WHAT THIS TASK INVOLVES:
Collect every line below that contains the word "menu".

PROVIDED ENTRIES:
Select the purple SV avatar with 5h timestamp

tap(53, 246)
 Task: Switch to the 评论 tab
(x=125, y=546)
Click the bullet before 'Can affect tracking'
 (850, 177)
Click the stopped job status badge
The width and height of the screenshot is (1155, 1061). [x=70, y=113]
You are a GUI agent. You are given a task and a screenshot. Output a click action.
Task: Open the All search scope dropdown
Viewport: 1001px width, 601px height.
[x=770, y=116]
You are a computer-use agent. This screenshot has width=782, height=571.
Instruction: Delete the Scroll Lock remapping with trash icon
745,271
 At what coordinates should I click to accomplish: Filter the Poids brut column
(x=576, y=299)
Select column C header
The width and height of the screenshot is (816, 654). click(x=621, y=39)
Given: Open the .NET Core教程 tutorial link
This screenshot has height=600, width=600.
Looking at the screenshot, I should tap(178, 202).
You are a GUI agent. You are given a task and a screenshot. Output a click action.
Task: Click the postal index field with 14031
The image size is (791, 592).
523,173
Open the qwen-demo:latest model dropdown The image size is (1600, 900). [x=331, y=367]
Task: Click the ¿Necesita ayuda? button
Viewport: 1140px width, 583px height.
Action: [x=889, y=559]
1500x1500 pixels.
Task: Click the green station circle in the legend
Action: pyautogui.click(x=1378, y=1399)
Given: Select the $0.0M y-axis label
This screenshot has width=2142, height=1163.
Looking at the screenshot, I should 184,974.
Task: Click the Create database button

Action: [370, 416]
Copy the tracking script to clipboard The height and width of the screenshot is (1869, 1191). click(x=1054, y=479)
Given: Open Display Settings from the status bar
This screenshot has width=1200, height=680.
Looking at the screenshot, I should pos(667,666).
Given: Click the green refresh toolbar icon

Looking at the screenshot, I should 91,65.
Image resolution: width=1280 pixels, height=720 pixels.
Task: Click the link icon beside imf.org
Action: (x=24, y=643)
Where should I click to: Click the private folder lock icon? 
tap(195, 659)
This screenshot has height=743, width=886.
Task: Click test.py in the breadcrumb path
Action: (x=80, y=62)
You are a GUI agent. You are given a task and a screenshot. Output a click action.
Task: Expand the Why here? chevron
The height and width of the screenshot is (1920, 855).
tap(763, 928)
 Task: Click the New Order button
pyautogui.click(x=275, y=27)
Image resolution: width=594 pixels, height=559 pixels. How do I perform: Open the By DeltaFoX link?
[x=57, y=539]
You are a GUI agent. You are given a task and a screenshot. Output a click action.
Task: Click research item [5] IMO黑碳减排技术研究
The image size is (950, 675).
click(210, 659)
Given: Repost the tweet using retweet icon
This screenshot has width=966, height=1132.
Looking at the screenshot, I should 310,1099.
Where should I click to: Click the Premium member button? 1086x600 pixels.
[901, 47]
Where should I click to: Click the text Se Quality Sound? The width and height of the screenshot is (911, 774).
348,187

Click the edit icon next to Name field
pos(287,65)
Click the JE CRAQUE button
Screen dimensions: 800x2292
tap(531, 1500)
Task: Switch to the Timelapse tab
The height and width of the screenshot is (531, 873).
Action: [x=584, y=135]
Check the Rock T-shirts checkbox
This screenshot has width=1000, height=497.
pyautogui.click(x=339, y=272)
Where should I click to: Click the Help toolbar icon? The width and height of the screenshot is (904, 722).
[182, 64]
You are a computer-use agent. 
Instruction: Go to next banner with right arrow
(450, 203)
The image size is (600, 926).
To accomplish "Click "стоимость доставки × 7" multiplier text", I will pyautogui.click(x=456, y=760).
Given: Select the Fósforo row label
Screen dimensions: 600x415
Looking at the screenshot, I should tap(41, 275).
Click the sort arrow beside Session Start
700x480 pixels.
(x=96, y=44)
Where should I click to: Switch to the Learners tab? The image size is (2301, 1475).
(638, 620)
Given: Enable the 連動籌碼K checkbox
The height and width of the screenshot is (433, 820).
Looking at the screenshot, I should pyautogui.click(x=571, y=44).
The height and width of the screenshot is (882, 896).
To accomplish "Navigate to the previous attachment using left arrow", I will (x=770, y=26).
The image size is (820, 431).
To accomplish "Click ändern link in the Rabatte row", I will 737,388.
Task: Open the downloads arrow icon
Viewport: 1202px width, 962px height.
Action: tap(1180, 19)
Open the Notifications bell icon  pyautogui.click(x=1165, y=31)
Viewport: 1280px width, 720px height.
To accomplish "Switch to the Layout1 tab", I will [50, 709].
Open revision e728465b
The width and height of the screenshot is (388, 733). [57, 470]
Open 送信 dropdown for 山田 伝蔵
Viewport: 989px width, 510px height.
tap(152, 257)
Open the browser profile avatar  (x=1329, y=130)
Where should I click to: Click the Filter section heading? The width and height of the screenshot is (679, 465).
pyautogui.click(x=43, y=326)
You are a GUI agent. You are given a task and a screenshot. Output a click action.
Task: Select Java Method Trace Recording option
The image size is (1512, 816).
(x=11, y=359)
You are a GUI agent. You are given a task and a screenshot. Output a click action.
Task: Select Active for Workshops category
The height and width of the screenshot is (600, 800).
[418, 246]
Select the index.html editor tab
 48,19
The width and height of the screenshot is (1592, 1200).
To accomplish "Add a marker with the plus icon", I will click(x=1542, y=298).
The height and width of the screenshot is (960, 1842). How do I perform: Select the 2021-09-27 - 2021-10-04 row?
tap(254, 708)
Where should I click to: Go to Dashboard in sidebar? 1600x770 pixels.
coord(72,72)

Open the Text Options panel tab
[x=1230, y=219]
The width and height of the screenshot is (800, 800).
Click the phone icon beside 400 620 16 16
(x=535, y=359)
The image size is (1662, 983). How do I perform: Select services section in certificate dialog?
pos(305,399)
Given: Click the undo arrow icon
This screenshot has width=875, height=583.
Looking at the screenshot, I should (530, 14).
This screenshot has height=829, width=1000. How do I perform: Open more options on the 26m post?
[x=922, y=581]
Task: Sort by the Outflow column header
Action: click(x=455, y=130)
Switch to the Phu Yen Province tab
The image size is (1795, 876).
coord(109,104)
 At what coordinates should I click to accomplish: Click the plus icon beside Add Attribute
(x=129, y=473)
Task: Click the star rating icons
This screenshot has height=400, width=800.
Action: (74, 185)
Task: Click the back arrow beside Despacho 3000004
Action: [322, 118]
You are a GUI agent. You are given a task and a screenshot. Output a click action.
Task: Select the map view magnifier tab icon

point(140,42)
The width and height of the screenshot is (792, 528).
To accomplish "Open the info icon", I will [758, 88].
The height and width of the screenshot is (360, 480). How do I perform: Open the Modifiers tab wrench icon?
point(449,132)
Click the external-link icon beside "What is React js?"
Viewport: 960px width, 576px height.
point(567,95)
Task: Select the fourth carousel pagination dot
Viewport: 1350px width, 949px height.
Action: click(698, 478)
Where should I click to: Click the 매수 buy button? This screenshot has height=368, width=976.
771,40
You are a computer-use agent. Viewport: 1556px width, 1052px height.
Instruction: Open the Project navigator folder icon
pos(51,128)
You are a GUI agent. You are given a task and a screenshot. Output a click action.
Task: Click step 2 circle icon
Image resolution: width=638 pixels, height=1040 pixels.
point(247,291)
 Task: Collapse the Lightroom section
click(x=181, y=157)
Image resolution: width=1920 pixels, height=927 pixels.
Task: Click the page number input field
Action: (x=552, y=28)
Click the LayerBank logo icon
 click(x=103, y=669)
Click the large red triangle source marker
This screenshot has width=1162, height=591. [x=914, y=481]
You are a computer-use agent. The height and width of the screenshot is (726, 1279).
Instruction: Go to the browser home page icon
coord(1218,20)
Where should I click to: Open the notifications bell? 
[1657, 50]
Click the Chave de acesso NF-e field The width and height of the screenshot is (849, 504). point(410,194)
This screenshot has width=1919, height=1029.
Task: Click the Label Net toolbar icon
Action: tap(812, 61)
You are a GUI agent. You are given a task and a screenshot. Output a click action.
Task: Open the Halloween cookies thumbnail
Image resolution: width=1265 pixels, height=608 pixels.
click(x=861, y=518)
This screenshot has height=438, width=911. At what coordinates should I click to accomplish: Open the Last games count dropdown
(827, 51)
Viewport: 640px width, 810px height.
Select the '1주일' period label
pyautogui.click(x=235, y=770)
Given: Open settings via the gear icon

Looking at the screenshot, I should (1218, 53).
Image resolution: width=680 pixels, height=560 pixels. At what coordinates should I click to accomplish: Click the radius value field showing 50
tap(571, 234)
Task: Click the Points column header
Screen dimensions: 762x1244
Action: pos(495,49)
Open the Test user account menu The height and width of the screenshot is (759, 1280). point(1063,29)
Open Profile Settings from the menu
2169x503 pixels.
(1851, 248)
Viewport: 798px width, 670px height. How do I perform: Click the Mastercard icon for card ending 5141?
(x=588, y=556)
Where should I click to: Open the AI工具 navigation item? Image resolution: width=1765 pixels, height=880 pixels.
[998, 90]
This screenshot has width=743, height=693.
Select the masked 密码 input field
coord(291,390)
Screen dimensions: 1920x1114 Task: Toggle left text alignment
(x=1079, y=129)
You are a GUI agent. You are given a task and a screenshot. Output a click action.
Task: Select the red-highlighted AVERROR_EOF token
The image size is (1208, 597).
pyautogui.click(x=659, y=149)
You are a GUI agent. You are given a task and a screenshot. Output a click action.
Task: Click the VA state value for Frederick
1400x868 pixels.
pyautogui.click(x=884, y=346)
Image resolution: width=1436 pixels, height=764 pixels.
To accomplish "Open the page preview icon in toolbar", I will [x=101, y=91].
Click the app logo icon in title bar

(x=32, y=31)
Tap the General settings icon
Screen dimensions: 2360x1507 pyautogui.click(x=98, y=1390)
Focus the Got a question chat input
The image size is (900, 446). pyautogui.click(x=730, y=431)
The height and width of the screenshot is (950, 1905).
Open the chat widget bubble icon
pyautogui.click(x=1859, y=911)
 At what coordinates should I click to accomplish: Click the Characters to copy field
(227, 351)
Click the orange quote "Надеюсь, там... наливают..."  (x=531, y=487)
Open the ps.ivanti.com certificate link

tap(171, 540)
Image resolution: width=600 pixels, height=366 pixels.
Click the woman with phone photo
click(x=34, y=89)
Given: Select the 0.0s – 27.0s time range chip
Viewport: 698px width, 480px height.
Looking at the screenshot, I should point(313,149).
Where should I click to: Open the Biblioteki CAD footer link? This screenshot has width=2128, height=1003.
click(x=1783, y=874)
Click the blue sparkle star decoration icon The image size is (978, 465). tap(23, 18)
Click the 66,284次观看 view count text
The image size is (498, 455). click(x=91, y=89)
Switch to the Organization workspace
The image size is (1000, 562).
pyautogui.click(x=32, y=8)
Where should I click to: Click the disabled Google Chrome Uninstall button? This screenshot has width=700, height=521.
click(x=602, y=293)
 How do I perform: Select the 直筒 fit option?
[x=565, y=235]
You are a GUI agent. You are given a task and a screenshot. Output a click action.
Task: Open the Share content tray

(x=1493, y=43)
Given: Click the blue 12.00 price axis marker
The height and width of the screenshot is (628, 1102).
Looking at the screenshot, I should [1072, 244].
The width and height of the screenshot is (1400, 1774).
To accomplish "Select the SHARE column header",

COMPLETED EXERCISE:
Open the Test user account menu The height and width of the screenshot is (759, 1280). point(1063,29)
Open Profile Settings from the menu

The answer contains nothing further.